Supposedly, an evil force called the Ancient One has kidnapped your grandfather and taken him to the basement of an old mansion. You have to traverse ten levels to find and free him from the clutches of evil. Within the haunted house, you can bring a party of four with unique abilities and stats. Each one specializes in a different field that you’ll need in balance, ranging from technical skills for puzzle solving to psychic experience for controlling the undead.
The core game is a little unspectacular but serviceably fun. After entering the haunted house, your team has to navigate a seemingly endless maze of identical hallways and doors in search of a way to move further into the building. Usually this involves matching keys to doors, as well as a few other clue-driven puzzles with invisible walls or electric generators. Everything tends to look the same, but much like other dungeon crawl games, the pathways are interesting to navigate.
The exploration is broken up by Dragon Warrior-style combat scenes. Each area is populated with ghosts, spooks, and other ghoulish creatures that, rather than draining your party’s health, will scare them. (Health is measured in Fear, which recovers over time. It’s a clever gimmick. There’s no death, so if your fear gets too high, you’ll just reset to a random part of the mansion.) Victory yields some experience and loot, and combat tends to end early when enemies flee and rob you of random inventory items.
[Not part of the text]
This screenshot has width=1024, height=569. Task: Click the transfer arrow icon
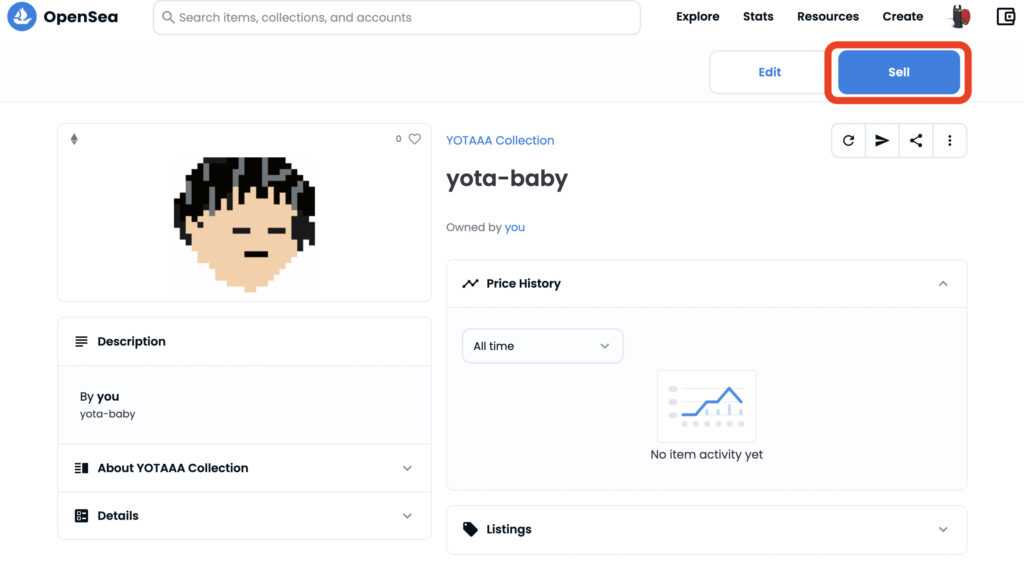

The difficulty is forgiving, which makes the game an enjoyable, inoffensive breeze to play. Look elsewhere for a stiff challenge.
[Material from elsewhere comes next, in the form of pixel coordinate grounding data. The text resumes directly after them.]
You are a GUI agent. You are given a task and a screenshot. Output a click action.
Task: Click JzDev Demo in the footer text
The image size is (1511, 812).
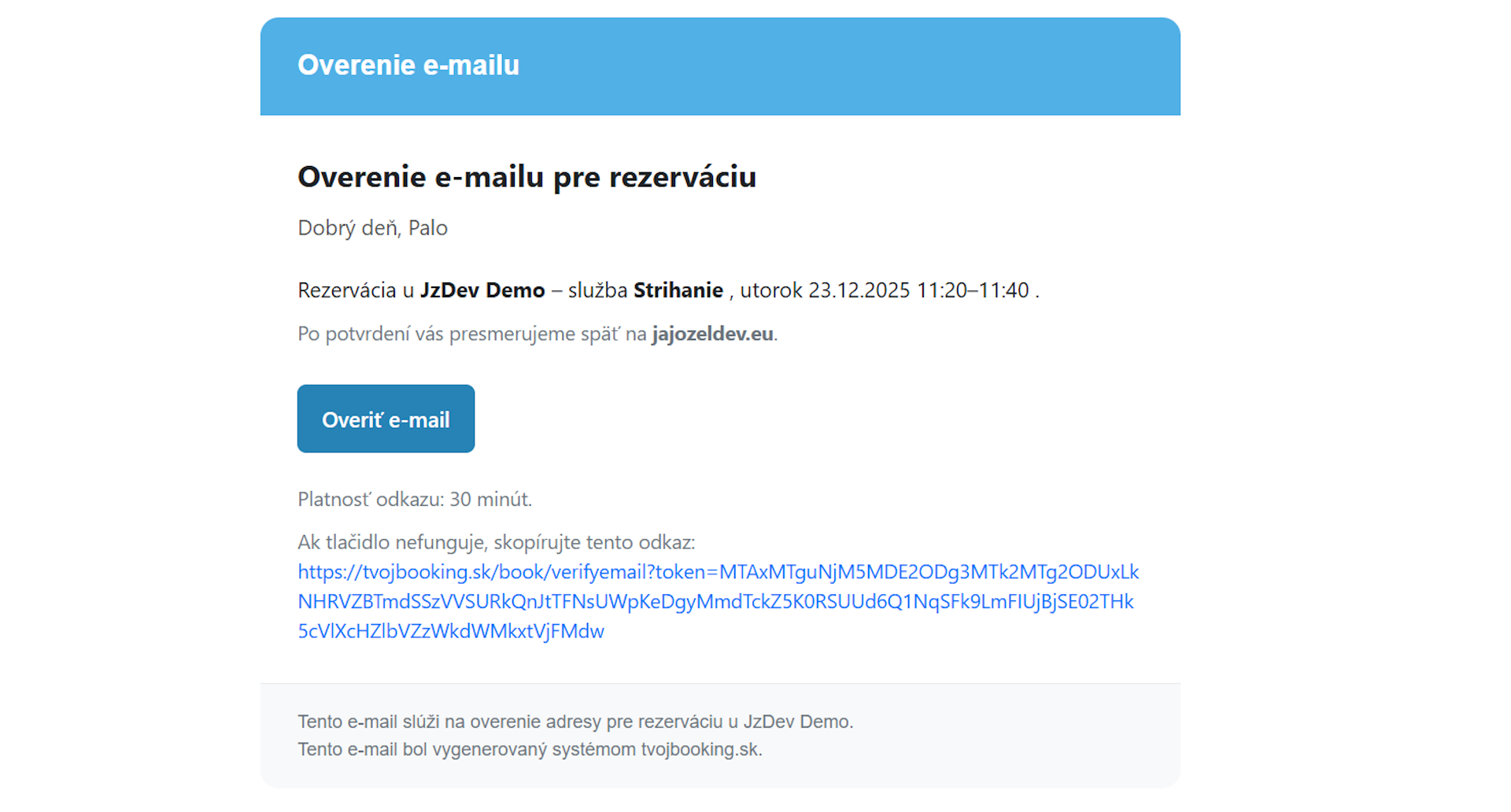tap(796, 722)
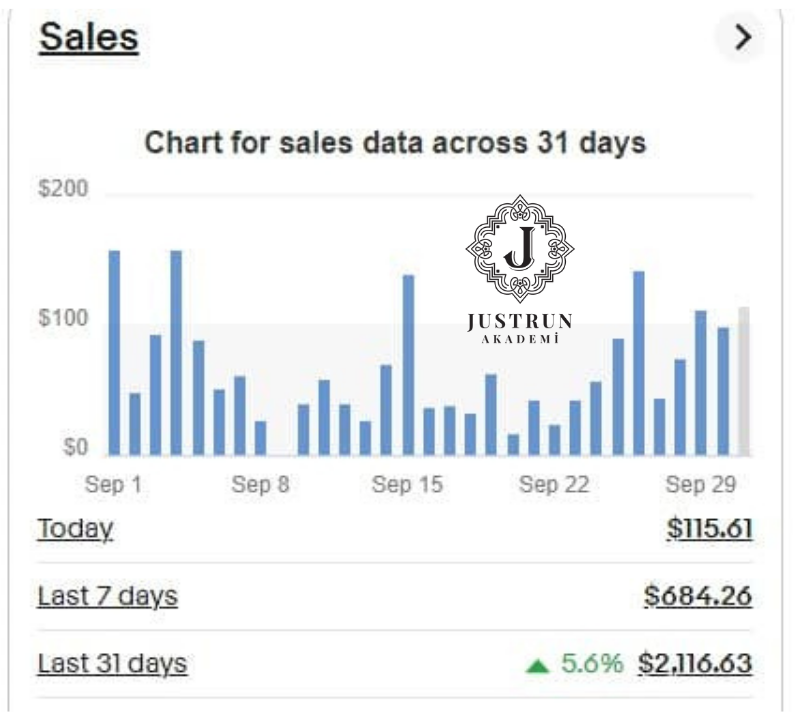Image resolution: width=800 pixels, height=720 pixels.
Task: Open the Sales heading link
Action: pos(88,38)
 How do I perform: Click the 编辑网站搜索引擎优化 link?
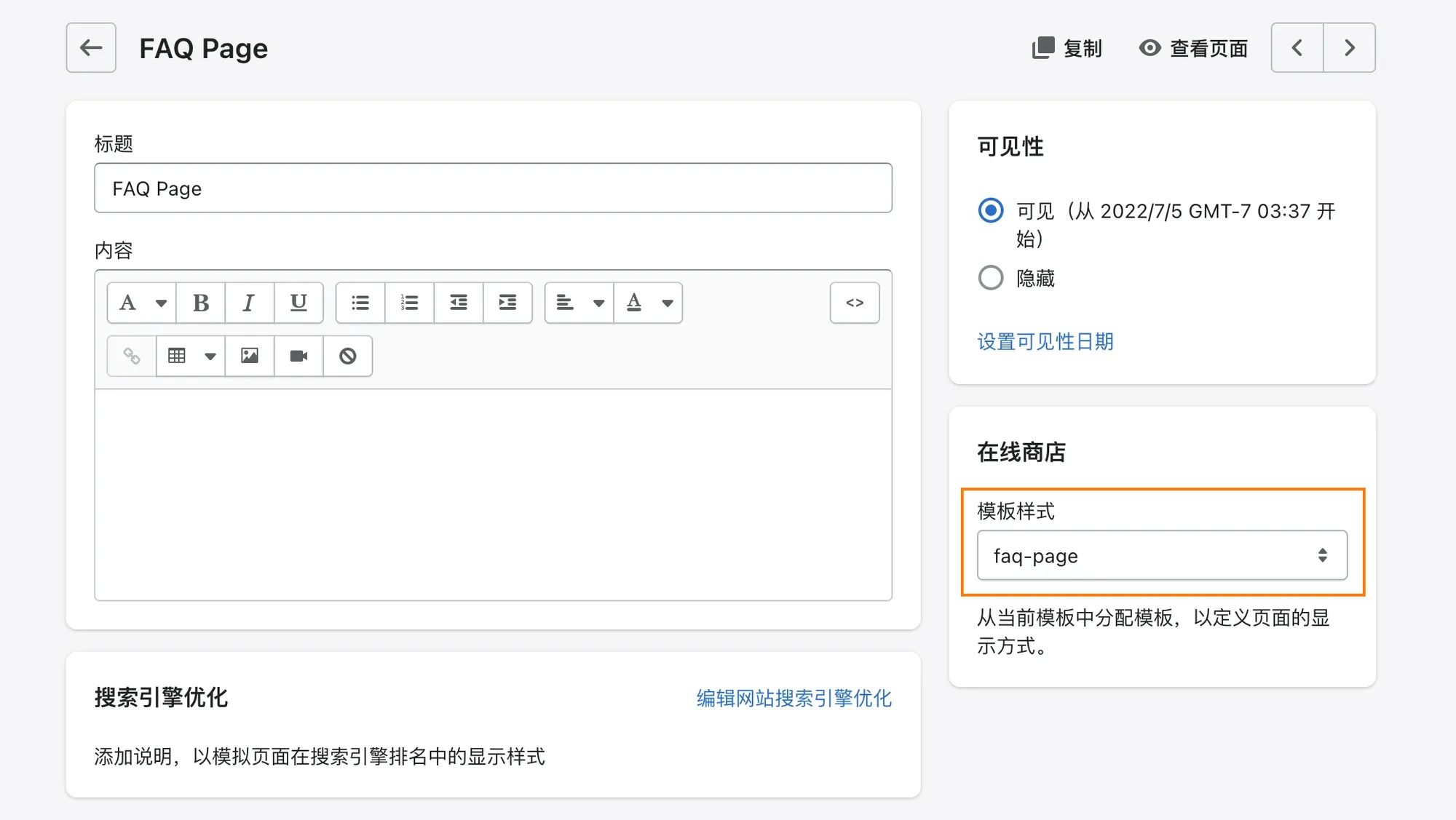coord(793,698)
Don’t Go Alone‘s best original feature is its chemistry system, which party members craft spells and items based on formulas specific to those characters. Of course, other combinations can be found throughout the game in textbooks, and adding experiments to your journal is one of the game’s most gratifying bits. There’s a good variety of offensive, defensive, and special abilities, so balancing them and deciding which class uses what can be a treat. That said, mixing elements can be a confusing chore without a pad of paper; the periodic table does not easily lend itself to memorization.
In sticking to the B-movie horror schtick, everything escalates as the game reaches its close. Eventually you’ll have the ability to walk through walls and be armed to the teeth with bazookas and the inexplicably named “Blood Armor.” How delightfully uncommon that even a game a with horror theme doesn’t take itself too seriously to skimp on the campiness.
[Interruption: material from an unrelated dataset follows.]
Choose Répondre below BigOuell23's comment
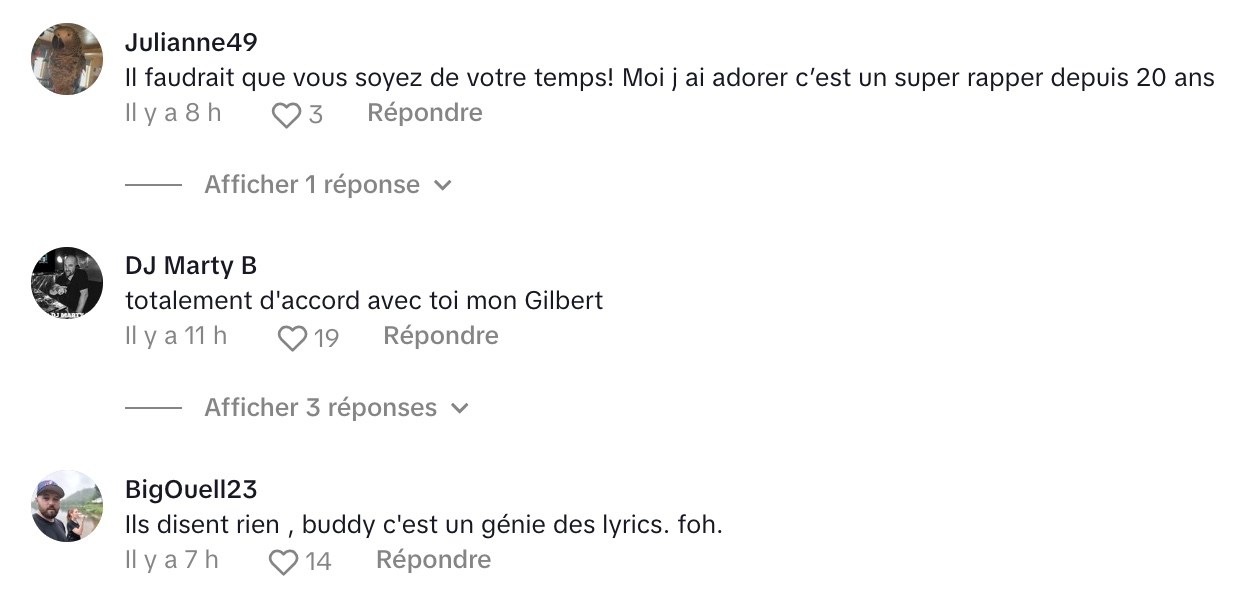This screenshot has width=1256, height=590. [433, 560]
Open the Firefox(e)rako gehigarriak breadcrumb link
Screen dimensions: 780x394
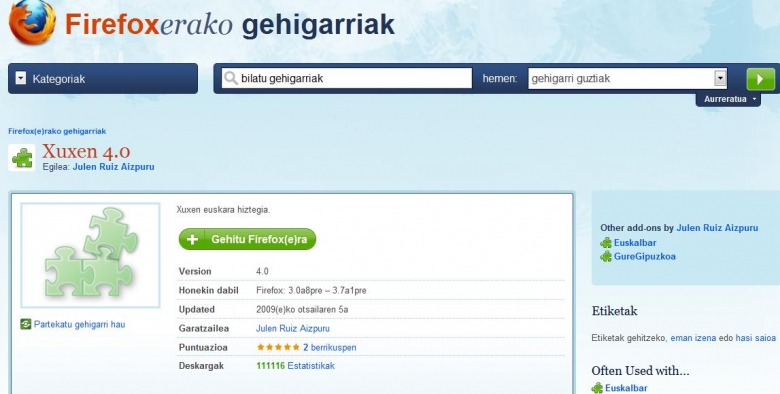(x=57, y=131)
Come to think of it, you couldn’t find a much better description for Don’t Go Alone: delightfully uncommon. By no means does it break ground, but it’s breezy, fun, and spooky.
I had this game when I was a kid, brand new in the big box with the manual. I was only 6 at the time so the story didn’t really sink in.
I don’t think I ever got very far, but I did love playing it. The alchemy/magic system stuck in my mind as a unique element, though we’d see a similar system again later in the Ultima Underworld games.
Looking back, this seems like a beginner’s version of first-person dungeon crawlers like Eye of the Beholder, roguelikes, and selecting the right team for a haunted house like Maniac Mansion.
Thanks for your review. I should give it another look!
Thanks for reading! In fairness to your 6-year-old self, there isn’t really much of a story in-game. I had to find most of that from the manuals etc.